Why People Really Oppose DEI: The Politics and The Reality

Why People Really Oppose DEI: The Politics and The Reality
Why People Really Oppose DEI: The Politics and The Reality

By Hadi Brenjekjy

I recently answered a Quora question about diversity, equity, and inclusion in the workplace. 

I wrote:

“DEI shouldn’t be a 2 hour workshop that makes people feel either guilty, bored, or confused. It should be a change in how we see one another, a human upgrade… If your DEI training is not making people laugh, reflect, and ask deep questions, then it’s just wallpaper.”

That post gained traction, but it also triggered a response. A very charged one:

“Works out well for you, migrants and people we don’t care for, doesn’t it? As hard as people like you, the globalist right, the internationalist left argue otherwise, life is a zero-sum game… I’ll never forgive the older generations for selling my birthright to the failed world…”

Let’s look at what just happened

This sounds like a grief.
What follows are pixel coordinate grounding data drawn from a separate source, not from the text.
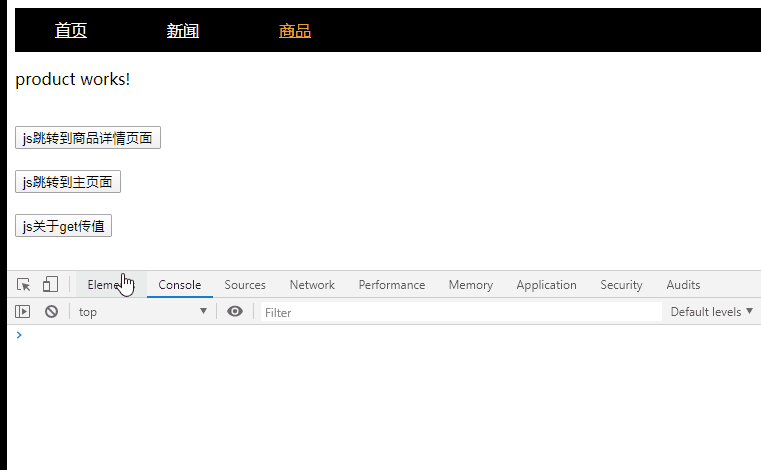The image size is (761, 470).
Task: Switch to the Elements tab
Action: 104,285
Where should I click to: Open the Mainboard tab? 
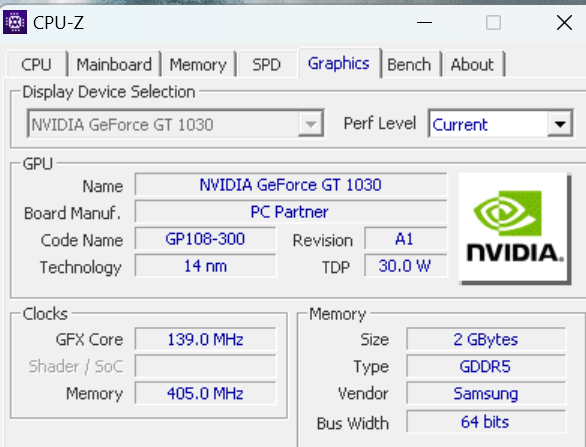(114, 65)
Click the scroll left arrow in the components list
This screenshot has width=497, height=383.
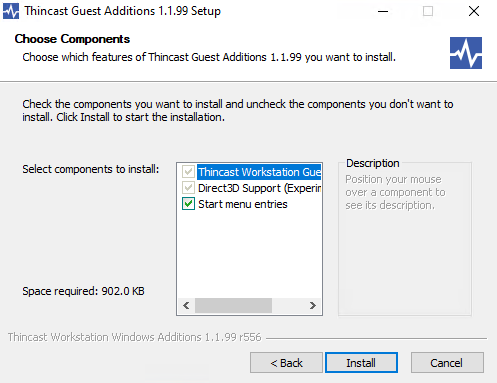(x=186, y=305)
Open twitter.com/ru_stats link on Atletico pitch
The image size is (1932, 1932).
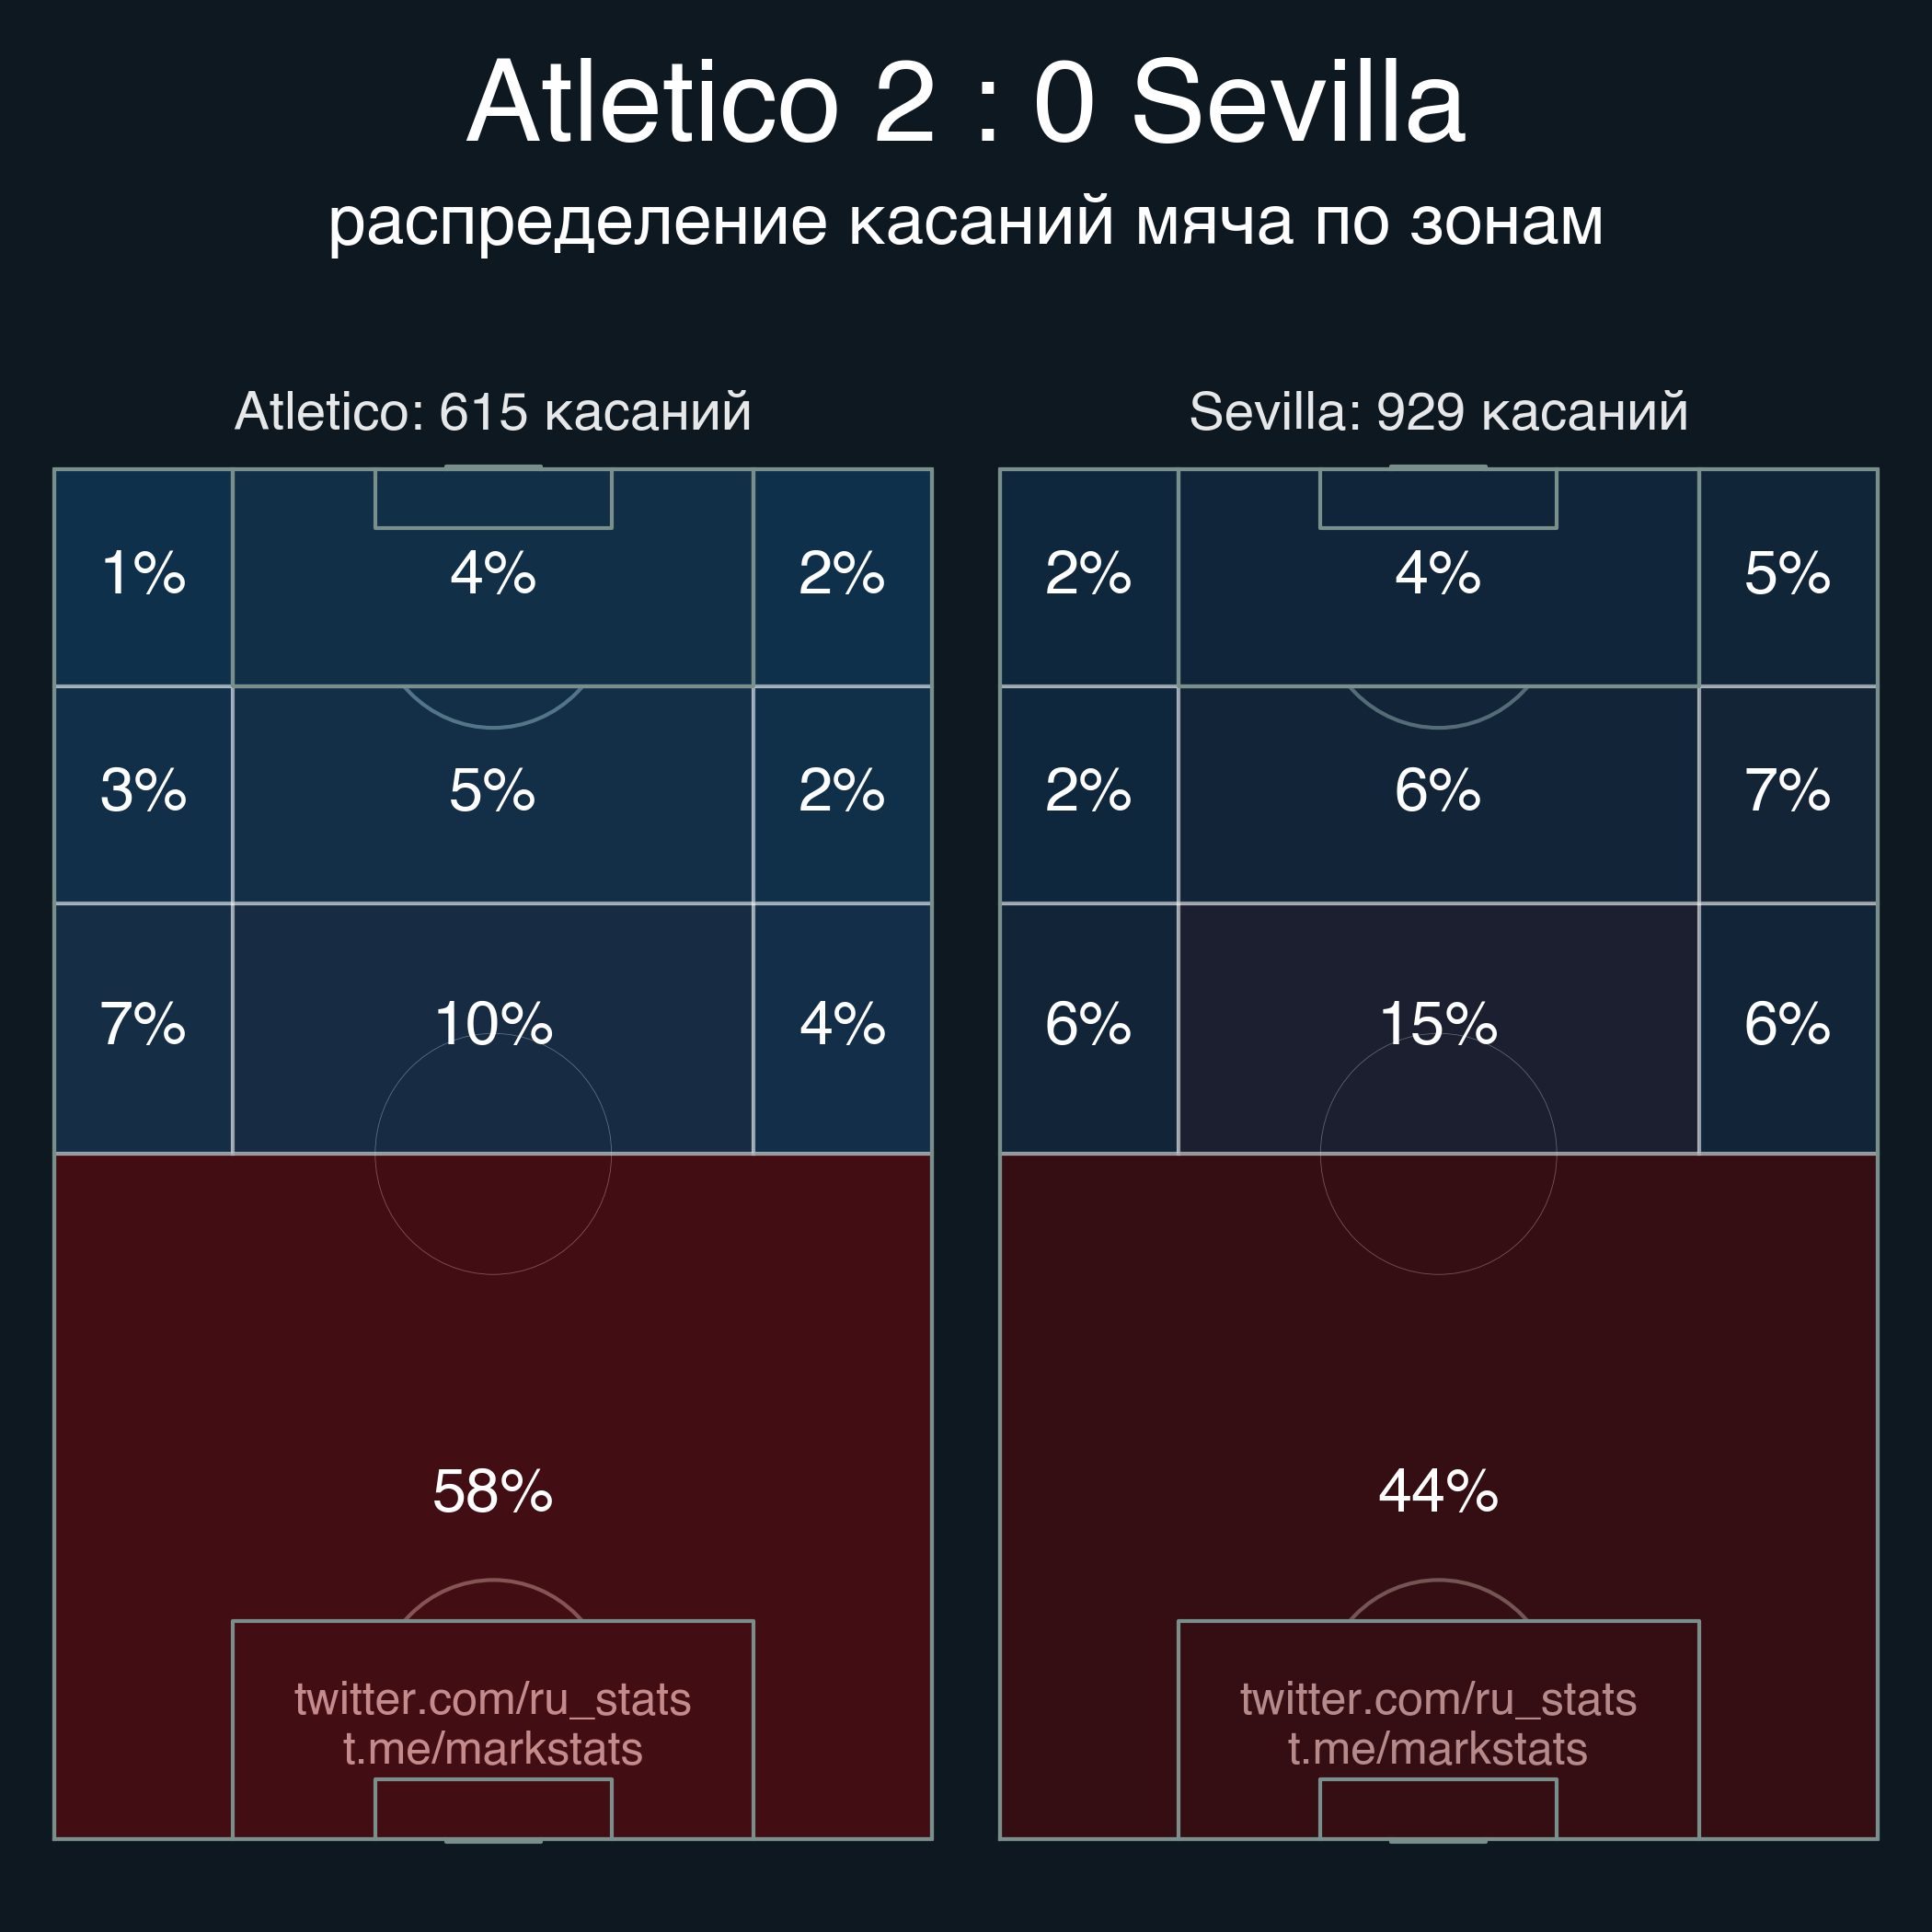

This comment didn’t come from logic. It came from fear. From identity crisis. From feeling left behind in a fast world.

Why Some People React Like This:

1. Fear of losing status, when historically dominant groups see others gaining access, they interpret it as their decline. It feels like DEI is taking something away from them. And that is a scarcity mindset, not reality.

2. Identity crisis meets economic anxiety, how? If you have been told your whole life that this country is “yours” and then suddenly it’s more diverse, collaborative, and inclusive? That can feel like whiplash.

3. Life or success is not a pie. More slices don’t mean yours gets smaller. But that’s not how fear-based narratives work. They tell people: If others rise, you fall.

4. Lack of real exposure, It’s easy to hate what you don’t know. If your idea of diversity comes from headlines, not humans, then stereotypes are your only reference.

What Do Terms Like “Globalist Right” and “Internationalist Left” Even Mean?

Short answer: They are made-up punching bags.

Globalist Right = Capitalism Without Borders, But Keep the Borders

This term is usually used to insult other conservatives who support:

  • Free trade 
  • Open markets
  • Global finance
  • Multinational corporations
  • Immigration if it benefits the economy
     

Internationalist Left = Solidarity With All Humans, Not Just Your Country

This one’s a classic, at progressives who believe in:

  • Refugee rights
  • Human rights across borders
  • Global climate justice
  • Worker solidarity internationally
  • Anti-colonial movements
  • Peacebuilding and anti-war stances
     

So When Someone Says Both?

They are basically like:

“Everyone – left, right, rich, poor is part of a grand conspiracy to replace me and my culture with a multicultural, borderless, corporate sponsored abaya boubou nightmare.”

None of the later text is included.